I have always learned and always taught that when lifting, we "crib to the lift". And while the spreaders are not the desired lifting tool, I have used them before and they have worked just fine. I preface that, however by explaining that I am also passionate about physics and when I have used spreaders, I also understood that the force applied must go somewhere, and if the load isn't stabilized, the force is going to create motion we don't want. In this case, the force displaced the object alright: lateral to the support (the spreader) and with nothing to support the load (cribbing) the load went to ground (and victim).

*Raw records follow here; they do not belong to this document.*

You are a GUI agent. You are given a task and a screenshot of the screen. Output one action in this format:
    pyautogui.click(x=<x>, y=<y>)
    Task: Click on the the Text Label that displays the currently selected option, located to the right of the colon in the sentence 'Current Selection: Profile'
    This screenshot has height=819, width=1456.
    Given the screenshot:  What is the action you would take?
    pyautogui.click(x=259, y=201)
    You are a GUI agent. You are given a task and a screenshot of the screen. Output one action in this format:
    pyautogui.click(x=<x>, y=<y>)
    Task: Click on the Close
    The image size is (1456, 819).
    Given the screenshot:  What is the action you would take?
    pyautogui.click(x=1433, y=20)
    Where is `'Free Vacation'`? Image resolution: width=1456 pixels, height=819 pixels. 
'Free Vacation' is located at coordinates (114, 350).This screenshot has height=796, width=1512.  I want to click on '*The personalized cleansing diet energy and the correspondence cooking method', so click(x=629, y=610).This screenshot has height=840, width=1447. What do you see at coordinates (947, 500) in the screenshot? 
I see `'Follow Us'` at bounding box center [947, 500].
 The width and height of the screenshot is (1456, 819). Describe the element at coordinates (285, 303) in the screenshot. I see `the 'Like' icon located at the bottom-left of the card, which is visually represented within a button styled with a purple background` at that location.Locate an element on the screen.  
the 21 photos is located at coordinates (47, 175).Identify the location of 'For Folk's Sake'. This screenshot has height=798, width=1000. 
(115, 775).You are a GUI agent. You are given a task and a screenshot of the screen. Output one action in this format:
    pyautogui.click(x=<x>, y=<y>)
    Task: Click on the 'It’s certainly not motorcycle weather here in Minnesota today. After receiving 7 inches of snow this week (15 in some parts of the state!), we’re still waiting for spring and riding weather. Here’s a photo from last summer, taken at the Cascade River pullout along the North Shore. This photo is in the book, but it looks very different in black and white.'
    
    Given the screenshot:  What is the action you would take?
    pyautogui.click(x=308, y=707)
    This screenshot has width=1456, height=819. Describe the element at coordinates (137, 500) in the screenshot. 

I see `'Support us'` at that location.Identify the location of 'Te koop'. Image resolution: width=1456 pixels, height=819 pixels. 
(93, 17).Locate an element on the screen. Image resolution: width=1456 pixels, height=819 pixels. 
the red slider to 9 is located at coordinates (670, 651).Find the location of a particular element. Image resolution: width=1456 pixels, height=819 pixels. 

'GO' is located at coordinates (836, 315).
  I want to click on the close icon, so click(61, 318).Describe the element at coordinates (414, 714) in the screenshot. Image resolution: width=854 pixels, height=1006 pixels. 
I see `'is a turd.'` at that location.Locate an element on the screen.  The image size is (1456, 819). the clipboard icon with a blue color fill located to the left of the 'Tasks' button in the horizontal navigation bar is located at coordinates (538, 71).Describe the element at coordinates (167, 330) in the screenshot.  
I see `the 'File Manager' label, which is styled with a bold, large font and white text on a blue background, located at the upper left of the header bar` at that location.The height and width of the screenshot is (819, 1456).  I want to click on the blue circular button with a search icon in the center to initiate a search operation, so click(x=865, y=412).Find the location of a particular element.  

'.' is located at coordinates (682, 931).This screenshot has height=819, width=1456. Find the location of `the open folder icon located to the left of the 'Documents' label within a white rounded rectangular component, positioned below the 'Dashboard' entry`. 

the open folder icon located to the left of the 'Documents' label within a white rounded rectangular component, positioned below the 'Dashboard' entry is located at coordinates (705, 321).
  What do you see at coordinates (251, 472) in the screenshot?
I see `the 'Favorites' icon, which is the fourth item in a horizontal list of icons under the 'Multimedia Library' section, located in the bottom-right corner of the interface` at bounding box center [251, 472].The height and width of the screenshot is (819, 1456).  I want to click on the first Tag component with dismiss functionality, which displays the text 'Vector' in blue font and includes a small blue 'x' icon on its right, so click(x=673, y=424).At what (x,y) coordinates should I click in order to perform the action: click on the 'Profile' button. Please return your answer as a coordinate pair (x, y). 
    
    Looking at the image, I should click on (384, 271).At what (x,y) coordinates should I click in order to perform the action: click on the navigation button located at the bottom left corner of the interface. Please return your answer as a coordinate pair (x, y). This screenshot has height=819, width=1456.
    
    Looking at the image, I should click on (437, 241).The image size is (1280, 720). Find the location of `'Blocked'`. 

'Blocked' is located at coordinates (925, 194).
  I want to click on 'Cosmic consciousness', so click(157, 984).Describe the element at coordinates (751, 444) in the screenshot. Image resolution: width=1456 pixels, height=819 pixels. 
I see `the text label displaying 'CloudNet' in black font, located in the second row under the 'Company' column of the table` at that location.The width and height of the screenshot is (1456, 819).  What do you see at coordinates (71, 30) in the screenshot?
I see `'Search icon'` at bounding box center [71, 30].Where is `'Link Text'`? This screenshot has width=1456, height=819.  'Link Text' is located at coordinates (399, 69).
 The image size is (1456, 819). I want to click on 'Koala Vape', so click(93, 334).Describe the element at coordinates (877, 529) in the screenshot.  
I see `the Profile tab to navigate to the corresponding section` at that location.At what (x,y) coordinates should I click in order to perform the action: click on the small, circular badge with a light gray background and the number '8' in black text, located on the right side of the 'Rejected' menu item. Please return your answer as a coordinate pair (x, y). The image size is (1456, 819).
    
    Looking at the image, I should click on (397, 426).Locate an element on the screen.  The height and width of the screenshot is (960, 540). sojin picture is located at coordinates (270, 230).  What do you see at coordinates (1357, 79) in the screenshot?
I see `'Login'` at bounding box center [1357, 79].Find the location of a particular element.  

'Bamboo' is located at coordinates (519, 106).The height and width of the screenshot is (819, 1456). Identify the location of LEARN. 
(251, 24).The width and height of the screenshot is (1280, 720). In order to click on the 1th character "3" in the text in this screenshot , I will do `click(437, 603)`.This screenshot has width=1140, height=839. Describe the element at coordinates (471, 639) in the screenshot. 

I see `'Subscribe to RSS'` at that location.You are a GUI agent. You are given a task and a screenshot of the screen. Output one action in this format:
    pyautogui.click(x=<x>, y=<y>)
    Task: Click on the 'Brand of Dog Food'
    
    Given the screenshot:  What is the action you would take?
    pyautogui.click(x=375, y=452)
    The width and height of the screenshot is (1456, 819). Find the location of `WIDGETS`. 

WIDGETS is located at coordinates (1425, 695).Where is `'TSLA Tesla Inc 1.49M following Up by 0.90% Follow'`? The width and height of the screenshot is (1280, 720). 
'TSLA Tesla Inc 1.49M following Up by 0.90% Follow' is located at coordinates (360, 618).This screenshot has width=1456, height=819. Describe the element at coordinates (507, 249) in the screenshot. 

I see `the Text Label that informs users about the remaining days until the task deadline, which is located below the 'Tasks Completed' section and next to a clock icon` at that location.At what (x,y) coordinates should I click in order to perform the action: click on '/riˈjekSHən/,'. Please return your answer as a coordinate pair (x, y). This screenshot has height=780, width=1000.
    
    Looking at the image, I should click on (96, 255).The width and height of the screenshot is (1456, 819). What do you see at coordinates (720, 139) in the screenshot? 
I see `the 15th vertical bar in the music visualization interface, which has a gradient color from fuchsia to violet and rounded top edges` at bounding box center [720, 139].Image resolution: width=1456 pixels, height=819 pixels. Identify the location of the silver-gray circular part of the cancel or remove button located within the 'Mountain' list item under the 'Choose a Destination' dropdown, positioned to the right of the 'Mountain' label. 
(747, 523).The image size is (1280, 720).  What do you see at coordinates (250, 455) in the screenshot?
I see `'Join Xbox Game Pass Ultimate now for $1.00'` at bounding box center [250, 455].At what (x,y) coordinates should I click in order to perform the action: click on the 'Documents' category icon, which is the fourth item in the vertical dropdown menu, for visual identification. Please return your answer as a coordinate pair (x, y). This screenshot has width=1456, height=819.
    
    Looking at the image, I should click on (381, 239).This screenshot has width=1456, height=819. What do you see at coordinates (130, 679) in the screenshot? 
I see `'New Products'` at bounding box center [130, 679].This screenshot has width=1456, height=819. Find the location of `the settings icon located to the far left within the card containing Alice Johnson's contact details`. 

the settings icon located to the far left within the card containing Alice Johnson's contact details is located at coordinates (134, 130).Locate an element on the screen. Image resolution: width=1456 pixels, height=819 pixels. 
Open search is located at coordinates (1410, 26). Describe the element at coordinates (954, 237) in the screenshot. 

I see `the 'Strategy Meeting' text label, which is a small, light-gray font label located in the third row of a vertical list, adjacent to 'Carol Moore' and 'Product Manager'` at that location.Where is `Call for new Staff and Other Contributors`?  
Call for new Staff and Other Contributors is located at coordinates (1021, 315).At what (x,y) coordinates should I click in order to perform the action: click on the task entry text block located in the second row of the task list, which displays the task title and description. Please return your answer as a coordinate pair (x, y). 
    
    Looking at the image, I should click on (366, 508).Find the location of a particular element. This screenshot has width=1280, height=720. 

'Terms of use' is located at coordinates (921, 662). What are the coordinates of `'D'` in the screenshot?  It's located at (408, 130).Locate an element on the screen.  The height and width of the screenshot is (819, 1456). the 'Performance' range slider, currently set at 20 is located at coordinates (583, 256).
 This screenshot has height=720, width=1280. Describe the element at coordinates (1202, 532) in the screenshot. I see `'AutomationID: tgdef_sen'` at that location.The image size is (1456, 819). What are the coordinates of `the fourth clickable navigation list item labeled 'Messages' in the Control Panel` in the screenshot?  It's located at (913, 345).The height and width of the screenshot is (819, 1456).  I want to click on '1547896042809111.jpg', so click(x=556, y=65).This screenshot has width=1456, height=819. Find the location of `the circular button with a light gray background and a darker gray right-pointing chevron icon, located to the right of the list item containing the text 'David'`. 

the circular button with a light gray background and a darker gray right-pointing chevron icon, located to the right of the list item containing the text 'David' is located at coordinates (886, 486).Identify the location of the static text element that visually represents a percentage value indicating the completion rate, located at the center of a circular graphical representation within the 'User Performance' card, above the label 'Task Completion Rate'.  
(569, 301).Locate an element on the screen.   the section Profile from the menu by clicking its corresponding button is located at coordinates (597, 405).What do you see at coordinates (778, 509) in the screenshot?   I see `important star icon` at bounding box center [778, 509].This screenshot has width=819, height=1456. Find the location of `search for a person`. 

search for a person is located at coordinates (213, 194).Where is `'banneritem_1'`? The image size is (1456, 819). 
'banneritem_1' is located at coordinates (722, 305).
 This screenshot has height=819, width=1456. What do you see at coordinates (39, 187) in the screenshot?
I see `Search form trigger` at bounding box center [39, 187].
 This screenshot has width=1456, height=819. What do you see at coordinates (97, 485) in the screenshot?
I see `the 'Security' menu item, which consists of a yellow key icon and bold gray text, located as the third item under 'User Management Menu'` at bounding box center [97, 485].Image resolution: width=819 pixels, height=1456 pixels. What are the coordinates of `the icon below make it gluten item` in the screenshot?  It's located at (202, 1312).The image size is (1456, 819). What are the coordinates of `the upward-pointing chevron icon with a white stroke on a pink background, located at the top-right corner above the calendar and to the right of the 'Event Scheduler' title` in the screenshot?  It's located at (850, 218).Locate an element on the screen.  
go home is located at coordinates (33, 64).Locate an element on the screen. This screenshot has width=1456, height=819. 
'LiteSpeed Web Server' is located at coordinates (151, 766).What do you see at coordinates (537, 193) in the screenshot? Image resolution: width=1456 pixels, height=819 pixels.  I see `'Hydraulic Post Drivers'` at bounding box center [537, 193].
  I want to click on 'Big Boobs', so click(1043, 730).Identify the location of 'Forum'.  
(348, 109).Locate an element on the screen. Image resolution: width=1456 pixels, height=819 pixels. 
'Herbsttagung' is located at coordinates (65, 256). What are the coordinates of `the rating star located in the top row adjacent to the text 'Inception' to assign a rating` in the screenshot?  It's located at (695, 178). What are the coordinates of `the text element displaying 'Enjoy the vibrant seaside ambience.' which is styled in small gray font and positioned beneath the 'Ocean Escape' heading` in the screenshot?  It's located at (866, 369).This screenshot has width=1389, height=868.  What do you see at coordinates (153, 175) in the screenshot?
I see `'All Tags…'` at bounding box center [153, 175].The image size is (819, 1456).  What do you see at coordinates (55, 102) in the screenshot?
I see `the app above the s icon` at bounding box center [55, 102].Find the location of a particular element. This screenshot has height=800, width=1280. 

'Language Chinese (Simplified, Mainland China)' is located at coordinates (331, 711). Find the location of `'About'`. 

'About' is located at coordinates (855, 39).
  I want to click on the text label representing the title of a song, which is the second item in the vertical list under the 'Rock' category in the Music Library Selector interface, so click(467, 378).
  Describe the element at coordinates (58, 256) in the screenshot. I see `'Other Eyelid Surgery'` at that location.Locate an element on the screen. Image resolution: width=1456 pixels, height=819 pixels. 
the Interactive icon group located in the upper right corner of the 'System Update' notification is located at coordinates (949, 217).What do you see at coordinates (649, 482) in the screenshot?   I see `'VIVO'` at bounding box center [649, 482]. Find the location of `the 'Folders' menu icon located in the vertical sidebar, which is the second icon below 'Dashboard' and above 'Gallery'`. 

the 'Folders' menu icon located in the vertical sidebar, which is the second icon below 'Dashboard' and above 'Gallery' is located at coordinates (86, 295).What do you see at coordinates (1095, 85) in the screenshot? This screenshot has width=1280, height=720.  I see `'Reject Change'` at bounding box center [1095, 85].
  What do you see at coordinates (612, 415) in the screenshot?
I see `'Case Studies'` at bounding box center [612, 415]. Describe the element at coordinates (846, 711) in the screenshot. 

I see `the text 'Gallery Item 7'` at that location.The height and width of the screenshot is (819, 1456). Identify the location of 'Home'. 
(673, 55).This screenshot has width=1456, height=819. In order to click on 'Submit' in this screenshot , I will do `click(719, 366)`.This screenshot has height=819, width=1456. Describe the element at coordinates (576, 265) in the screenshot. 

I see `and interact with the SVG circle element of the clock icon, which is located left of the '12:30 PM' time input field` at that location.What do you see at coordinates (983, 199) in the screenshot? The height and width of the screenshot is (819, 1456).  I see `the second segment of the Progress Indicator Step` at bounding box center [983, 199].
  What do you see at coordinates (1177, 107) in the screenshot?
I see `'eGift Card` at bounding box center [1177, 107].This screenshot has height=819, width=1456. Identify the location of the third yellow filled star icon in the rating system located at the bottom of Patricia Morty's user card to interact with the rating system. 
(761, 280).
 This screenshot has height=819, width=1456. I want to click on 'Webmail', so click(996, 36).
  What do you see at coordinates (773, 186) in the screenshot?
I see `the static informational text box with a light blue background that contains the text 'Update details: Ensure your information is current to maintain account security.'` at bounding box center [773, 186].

I don't care if you are FDNY, ESU, or anyone else. I have seen this very same shortcut taken before in departments that have had identically catastrophic results. I also recall other times when the load has shifted on the column, in one case, three stacked air bags.  In this case, the firefighter, who happened to also be the salesman of the lift bags and should have a little expertise in their use, himself was killed.

There's a lesson to be learned in every tragedy. Aside from the physical principles that apply to all of us here on this planet, there's another very important one. Driving recklessly, failing to wear your seatbelt, not wearing proper PPE, not paying attention to overhead power lines, and in this case, not providing an alternate column to support the load via cribbing, all might seem like they are saving precious seconds, but failing to do the right thing the first time, ended instead in tragedy.

Take a moment to ditch the emotion and be the professionals you are. Do the right thing the first time.


  • Anonymous says:

    I couldn't agree more.  It's sad to see that an apparent turf war led to the mess on that video.  Especially with FDNY on scene, with lifting bags and cribbing, there's really no excuse for what the ESU did.  If there was some delay, one might have argued in favor of going with resources available, but that certainly was not the case here when they even moved the airbags away.
    As an aside, in the NIOSH report you refer to from 2003, you seem to draw attention to the fact that the bags were stacked 3 high.  These appear to be ResQTec bags.  Without getting into the discussion of whether it's good or not, the manufacturer *does* rate them to be stacked 3 high, so at least that part of it was in keeping with the manufacturer's use guidelines.  Good to know about the risk though.  I spoke with them a bit in Baltimore this year but didn't know about the history.

  • Anonymous,

    You don't have to be anonymous here, but I respect that.  That's interesting about the ResQTec bags, I didn't know that.  I'll have to look into that.  I do know that one of the reasons we don't ordinarily stack more than two bags is because of the decreased surface area as the bag bulges to create a column.  While the contact area changes the LD/50% ratio for the column, it is also more unstable, but without going to the RQT site, if I remember, the way those are constructed DO allow that per the manufacturer, so you have a valid point.  It does make me nervous though to think we'd be stacking three and now I'll have to go back and see what all the details were of that event.

    But that all being said, I wouldn't care if I were lifting with pinch bars and a fulcrum, we still need to crib to the lift.  It's not necessarily the use of spreaders I debate but the failure to crib and to stabilize the load.

    Thanks for commenting.  I encourage people to respectfully challenge me, because that's how I learn.  And thanks for reading.

  • Smitty says:

    Great post Mick!! Lift an inch, Crib in inch is hummered into our heads for a reason!